▸ EXERCICES PROPOSÉS:
1. D'après l'extrait fourni, à quelle date la Section du statut de réfugié a-t-elle rendu la décision que le demandeur veut faire annuler ?
2. Modifiez le listing de la ligne contenant « Task: Sort by Operating System column header » jusqu'à la ligne contenant « This screenshot has height=614, width=1720. » incluse, en remplaçant « Gravar » par « Salvar » sans rien changer d'autre. Ne renvoyez que ces lignes.

=== EXTRAIT FOURNI ===

Dossier : IMM-4491-97

Entre :

     MANYEMBWA THADD NTAGARA

     Demandeur

     - et -

     LE MINISTRE DE LA CITOYENNETÉ ET DE L"IMMIGRATION

     Défendeur

     MOTIFS DE L"ORDONNANCE

LE JUGE NADON :

[1]      Le demandeur cherche à faire annuler la décision rendue par la Section du statut de réfugié de la Commission de l"immigration et du statut de réfugié (la "Section") le 5 septembre 1997. La Section a conclu que le demandeur n"était pas un réfugié au sens de la Convention, tel que défini au paragraphe 2(1) de la Loi sur l"immigration, L.R. 1985, c. I-2.

[2]      Le demandeur est citoyen du Zaïre et membre de la tribu des Tutsis. Il allègue avoir une crainte bien fondée de persécution dans la république démocratique du Congo-Zaïre en raison de sa race ou de son origine ethnique et de ses opinions politiques. Spécifiquement, le demandeur allègue que s"il devait retourner dans son pays, il serait persécuté par de simples citoyens zaïrois parce qu"il est Tutsi et parce que l"homme qui occupe sa propriété à Kinshasa aurait répandu des rumeurs selon lesquelles le demandeur était Mobutiste.

[3]      L"homme qui occupe la propriété du demandeur serait un ami du demandeur, général sous le régime Mobutu. Il semble que le général serait maintenant associé au régime Kabila qui détient présentement le pouvoir et qu"il travaille dans le domaine de la sécurité.

=== LISTING FOURNI ===

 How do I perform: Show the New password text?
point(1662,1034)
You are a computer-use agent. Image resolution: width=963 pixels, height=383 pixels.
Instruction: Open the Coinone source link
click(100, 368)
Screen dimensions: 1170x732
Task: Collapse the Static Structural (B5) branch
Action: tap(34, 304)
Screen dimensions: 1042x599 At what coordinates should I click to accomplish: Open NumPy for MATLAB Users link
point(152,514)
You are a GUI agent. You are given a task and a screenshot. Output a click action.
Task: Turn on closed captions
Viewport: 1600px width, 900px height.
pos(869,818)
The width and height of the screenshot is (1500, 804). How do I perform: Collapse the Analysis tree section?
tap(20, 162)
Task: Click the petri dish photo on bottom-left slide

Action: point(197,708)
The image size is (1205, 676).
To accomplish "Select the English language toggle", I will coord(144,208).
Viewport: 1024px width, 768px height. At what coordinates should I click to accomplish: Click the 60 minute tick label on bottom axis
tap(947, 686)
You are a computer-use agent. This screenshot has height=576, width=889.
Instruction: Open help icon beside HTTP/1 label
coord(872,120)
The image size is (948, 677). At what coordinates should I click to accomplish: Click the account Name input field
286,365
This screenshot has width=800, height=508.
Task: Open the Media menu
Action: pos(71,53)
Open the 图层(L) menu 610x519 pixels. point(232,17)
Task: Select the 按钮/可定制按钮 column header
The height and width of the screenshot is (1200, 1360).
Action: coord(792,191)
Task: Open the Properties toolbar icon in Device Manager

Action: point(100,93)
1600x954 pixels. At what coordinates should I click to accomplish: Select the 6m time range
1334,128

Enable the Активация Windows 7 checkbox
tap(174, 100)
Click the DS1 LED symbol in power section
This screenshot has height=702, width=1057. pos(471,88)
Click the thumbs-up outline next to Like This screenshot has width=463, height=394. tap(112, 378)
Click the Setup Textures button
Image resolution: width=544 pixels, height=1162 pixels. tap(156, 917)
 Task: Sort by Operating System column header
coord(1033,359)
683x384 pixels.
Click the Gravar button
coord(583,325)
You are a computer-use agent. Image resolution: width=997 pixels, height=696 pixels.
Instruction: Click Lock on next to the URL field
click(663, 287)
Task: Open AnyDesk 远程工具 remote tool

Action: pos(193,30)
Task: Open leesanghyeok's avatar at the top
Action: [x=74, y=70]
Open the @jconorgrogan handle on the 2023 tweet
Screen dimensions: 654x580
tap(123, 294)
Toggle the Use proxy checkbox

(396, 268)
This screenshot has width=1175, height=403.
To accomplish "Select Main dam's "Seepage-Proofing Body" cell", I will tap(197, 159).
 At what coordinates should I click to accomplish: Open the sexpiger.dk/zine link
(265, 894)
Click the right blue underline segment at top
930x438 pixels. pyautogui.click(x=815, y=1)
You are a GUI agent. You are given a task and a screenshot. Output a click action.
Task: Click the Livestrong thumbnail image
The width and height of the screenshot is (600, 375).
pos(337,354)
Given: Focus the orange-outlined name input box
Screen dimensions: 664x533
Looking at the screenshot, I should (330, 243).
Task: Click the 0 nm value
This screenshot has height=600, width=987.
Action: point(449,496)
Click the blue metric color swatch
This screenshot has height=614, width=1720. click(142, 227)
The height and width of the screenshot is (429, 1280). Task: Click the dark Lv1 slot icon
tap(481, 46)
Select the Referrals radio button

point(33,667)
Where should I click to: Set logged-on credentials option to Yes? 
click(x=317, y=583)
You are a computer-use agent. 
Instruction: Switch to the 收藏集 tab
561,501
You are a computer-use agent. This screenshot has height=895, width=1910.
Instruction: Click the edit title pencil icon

===

▸ RÉPONSES:
1. Le 5 septembre 1997.

2.
 Task: Sort by Operating System column header
coord(1033,359)
683x384 pixels.
Click the Salvar button
coord(583,325)
You are a computer-use agent. Image resolution: width=997 pixels, height=696 pixels.
Instruction: Click Lock on next to the URL field
click(663, 287)
Task: Open AnyDesk 远程工具 remote tool

Action: pos(193,30)
Task: Open leesanghyeok's avatar at the top
Action: [x=74, y=70]
Open the @jconorgrogan handle on the 2023 tweet
Screen dimensions: 654x580
tap(123, 294)
Toggle the Use proxy checkbox

(396, 268)
This screenshot has width=1175, height=403.
To accomplish "Select Main dam's "Seepage-Proofing Body" cell", I will tap(197, 159).
 At what coordinates should I click to accomplish: Open the sexpiger.dk/zine link
(265, 894)
Click the right blue underline segment at top
930x438 pixels. pyautogui.click(x=815, y=1)
You are a GUI agent. You are given a task and a screenshot. Output a click action.
Task: Click the Livestrong thumbnail image
The width and height of the screenshot is (600, 375).
pos(337,354)
Given: Focus the orange-outlined name input box
Screen dimensions: 664x533
Looking at the screenshot, I should (330, 243).
Task: Click the 0 nm value
This screenshot has height=600, width=987.
Action: point(449,496)
Click the blue metric color swatch
This screenshot has height=614, width=1720. click(142, 227)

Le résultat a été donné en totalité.